RangerDave wrote:
That's a clever turn of phrase, but I don't think modern history supports that idea. Quite the contrary in fact. Among the European colonial powers of the 18th and 19th century, Britain was very keen on leading by example - establishing British-style governing institutions in its colonial holdings and seeking to deepen their control over those holdings through assimilation and integration - whereas the French and Spanish were much more inclined to extend control through brutalization and autocracy. In the end, it was the Brits who ended up as the dominant global power of those eras. Then in the 20th century, Nazi Germany and Imperial Japan, for all their ruthless brutality, couldn't defeat the more humane British and US forces and societies (the Soviets were key to Allied victory in Europe, of course, but the US and Britain wouldn't have lost without the Soviets and may well have been able to win eventually anyway). And the Cold War, in particular, is a great example of surviving by setting an example yourself rather than making one of others. The US didn't win by force of arms, but by virtue of its obviously greater economic success and personal/political freedom. Now, I'm not saying that military strength wasn't a crucial component of the British and American successes of the last few centuries. However, I am saying that there's a fairly clear pattern here that the winning combination is to lead by example and have the strength to back it up when necessary (but even then to exercise restraint and magnanimity), whereas ruthless brutality seems to lose time and time again.

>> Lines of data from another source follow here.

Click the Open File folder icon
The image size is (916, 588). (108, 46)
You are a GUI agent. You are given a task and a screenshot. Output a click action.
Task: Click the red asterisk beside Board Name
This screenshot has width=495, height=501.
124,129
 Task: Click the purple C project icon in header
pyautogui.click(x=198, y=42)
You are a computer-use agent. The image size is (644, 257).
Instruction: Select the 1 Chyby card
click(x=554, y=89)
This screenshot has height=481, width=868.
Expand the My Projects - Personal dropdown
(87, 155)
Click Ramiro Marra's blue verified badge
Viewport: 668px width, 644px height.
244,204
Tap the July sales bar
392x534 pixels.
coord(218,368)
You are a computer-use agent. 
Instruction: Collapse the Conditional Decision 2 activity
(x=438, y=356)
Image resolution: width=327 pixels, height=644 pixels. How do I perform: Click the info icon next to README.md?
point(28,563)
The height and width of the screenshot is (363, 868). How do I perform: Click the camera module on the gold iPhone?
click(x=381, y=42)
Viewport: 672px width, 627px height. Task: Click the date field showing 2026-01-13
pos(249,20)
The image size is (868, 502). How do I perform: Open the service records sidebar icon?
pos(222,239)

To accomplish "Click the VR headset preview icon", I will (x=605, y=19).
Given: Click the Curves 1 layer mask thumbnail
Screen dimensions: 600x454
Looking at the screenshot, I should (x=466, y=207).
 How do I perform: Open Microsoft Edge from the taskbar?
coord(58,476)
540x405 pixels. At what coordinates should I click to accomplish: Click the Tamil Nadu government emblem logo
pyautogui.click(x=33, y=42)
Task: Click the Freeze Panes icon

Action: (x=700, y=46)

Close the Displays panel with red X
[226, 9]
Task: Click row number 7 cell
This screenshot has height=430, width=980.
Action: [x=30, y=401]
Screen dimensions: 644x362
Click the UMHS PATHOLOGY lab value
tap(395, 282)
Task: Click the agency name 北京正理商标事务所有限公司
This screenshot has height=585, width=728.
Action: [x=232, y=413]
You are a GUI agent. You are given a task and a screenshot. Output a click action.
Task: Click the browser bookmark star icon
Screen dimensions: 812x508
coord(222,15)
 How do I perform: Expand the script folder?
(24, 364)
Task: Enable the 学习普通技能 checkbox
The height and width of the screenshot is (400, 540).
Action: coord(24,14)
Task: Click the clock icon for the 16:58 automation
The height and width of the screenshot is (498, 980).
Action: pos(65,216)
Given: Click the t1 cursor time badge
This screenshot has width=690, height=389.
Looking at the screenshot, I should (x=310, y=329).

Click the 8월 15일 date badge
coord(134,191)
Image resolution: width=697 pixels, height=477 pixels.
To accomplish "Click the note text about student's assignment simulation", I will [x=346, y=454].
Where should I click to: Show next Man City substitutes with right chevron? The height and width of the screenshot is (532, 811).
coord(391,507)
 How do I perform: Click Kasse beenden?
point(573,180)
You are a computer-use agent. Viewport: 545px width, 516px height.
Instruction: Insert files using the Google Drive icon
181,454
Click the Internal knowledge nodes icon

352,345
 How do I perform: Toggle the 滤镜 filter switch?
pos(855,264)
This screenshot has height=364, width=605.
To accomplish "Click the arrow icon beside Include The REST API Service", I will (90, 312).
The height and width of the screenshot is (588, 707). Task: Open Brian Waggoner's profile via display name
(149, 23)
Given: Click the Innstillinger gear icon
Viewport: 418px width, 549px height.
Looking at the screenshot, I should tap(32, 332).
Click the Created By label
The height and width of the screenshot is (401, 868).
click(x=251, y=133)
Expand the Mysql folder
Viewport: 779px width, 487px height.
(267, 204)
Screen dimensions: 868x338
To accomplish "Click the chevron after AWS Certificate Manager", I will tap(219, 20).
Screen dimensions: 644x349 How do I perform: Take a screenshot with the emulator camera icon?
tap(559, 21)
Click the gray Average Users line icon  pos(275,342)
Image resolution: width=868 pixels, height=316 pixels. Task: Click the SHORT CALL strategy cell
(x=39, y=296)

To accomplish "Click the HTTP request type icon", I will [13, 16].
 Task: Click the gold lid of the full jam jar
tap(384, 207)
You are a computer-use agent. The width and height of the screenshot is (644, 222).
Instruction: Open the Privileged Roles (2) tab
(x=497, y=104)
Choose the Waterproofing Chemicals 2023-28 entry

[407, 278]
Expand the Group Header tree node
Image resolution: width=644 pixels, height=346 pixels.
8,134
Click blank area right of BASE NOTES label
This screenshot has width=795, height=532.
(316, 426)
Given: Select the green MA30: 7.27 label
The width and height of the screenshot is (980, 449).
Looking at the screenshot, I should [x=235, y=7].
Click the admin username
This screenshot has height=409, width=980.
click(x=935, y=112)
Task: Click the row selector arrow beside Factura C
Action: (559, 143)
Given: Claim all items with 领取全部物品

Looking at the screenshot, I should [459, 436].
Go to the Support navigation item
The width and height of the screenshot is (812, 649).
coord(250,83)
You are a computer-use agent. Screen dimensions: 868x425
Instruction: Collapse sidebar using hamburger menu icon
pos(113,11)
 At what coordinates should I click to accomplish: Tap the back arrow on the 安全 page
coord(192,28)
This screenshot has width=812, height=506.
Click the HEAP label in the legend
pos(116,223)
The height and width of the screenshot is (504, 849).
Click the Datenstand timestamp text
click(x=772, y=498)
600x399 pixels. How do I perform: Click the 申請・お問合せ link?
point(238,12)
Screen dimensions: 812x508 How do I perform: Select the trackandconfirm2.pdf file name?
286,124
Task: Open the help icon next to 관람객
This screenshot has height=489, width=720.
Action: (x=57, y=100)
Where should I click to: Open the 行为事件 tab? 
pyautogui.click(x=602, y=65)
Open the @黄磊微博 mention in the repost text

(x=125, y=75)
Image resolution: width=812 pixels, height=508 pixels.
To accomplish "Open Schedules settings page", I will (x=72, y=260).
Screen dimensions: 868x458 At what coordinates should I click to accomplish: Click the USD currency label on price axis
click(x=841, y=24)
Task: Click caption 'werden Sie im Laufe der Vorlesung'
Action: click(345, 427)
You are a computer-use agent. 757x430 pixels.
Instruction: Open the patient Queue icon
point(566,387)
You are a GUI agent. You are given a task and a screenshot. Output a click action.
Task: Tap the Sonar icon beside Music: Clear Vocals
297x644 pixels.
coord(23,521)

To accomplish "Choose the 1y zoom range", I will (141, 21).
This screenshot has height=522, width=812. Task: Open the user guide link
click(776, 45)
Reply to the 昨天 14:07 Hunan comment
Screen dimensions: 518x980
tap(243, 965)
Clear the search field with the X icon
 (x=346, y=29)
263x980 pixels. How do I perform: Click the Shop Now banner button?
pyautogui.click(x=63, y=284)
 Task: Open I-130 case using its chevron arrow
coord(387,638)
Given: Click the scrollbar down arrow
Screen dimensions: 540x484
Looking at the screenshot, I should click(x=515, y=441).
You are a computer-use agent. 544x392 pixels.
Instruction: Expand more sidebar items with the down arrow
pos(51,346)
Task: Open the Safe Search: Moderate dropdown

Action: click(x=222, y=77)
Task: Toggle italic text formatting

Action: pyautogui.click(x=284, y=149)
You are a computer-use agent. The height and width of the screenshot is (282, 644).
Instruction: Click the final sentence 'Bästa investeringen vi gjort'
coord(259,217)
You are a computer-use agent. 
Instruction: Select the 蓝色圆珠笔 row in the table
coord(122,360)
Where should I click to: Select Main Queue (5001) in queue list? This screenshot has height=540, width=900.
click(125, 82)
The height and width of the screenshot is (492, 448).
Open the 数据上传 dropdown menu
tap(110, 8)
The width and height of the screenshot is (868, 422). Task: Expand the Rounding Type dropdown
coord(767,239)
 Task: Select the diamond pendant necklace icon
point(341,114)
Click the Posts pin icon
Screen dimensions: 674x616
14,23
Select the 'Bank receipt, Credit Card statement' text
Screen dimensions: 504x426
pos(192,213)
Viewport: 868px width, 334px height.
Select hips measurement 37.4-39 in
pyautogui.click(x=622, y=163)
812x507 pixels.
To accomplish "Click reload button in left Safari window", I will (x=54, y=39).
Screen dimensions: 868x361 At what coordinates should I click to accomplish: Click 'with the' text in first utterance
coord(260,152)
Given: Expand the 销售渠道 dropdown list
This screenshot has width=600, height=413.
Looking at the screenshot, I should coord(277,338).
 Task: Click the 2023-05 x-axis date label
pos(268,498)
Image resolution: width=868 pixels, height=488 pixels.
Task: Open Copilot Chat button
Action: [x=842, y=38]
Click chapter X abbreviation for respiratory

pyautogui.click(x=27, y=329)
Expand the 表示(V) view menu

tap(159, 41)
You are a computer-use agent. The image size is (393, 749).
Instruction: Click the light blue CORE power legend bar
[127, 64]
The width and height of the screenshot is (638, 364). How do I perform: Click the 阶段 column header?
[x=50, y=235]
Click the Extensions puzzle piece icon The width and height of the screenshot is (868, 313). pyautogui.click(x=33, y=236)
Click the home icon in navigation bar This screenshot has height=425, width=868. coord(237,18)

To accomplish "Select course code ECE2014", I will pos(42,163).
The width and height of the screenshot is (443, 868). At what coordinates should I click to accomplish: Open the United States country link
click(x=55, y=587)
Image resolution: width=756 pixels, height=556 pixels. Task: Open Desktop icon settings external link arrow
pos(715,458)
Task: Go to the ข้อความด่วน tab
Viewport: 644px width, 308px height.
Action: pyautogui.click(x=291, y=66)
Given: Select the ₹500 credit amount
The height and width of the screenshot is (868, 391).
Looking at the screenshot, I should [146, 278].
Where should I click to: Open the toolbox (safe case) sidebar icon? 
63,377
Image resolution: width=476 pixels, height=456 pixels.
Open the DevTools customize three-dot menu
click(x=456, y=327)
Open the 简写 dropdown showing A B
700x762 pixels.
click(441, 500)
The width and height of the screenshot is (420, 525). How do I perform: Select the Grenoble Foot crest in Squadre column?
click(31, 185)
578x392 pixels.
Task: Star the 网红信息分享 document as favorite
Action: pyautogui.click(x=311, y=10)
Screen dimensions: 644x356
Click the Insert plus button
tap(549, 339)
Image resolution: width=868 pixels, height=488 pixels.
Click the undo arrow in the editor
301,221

You're not understanding the phrase then.
Leading by example works as long as other nations are willing to be led, and aren't a serious threat to you.
When dealing with equal nations with their own interests, there is no leading by example. Neither the Axis nor the Allies were an example to the other. The Allies did, however, make an example of the Axis in that if you overextend yourself with conquests you can't manage, invading countries that can swallow you up in their size, pissing off island nations that can hold out indefinitely when you have no capacity to force entry, and antagonize nations with indistrial might you can't counter.. you're going to lose. The Axis were made an example of.
In the cold war, the greater economic success and political freedom was example-making. Setting an example for third world countries didn't win the U.S. the cold war, and its allies didn't need the example; they were already allies.
Rather, the example was made of the Warsaw Pact that despite its much greater proportional defense spending, it could not keep up technologically either in terms of its military or otherwise, it could not keep up economically, and its massive nuclear arsenal was of no help because the only thing it could do was deter an invasion by NATO that wasn't a realistic probability anyhow.
China learned from the example of the USSR; they've made efforts to (in politically acceptable ways) divest themselves of many economic hindrances, they've made a conscious decision to focus more on technology and less on numbers in terms of their military, and develop real sea power. Most importantly, they learned not to make neighboring nations into blatant puppets that become expensive liabilities, and instead rely on the cheaper and more subtle method of just being nearby, large, and menacing. Russia learned that too, as well as to more cleverly disguise its strongarming; witness the invasion of Georgia; they saw that Serbia was made an example of by NATO and copied that into their playbook.
There's no doubt that the western Allies were more humane than the Axis, overall, but they weren't humane in the normal meaning of the term. War is not about being humane. We've forgotten that the intent of having rules for warfare is to prevent suffering that serves no military purpose, or is out of all proportion to the value of it to the side doing it; not to legalize war out of existence or make war into a football game. That can't be done. It's a sign of privilege that people can stand there and handwring that the good guys were still very far from perfect.